WWBN AVideo Unauthenticated FFmpeg Remote Server Status Disclosure Vulnerability

A vulnerability exists in WWBN AVideo versions through 26.0, where the plugin/API/check.ffmpeg.json.php endpoint can be accessed without authentication. This endpoint probes the FFmpeg remote server configuration and returns connectivity status. In contrast, all related FFmpeg management endpoints (kill.ffmpeg.json.php, list.ffmpeg.json.php, ffmpeg.php) require admin privileges. The lack of authentication in the check.ffmpeg.json.php endpoint could lead to unauthorized infrastructure reconnaissance, revealing details about the encoding architecture and aiding in targeted attack planning.

Impact

This vulnerability allows for unauthorized access to information about the server's FFmpeg configuration and connectivity status, which could be used to plan further attacks.

Reproduction

To reproduce this vulnerability, send a request to the vulnerable AVideo instance's plugin/API/check.ffmpeg.json.php endpoint. This can be done using a tool like curl.

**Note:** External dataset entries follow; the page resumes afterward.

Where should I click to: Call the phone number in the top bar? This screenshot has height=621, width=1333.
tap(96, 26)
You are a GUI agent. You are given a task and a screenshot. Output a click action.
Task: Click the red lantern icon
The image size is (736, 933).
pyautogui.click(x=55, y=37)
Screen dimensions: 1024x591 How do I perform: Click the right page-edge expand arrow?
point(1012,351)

The response will indicate whether the platform uses a standalone FFmpeg server and its current reachability.

Remediation

It is recommended to add an admin authentication check to the plugin/API/check.ffmpeg.json.php file, after including the configuration file. This can be done by adding a conditional statement that checks if the user is an admin and denies access if they are not.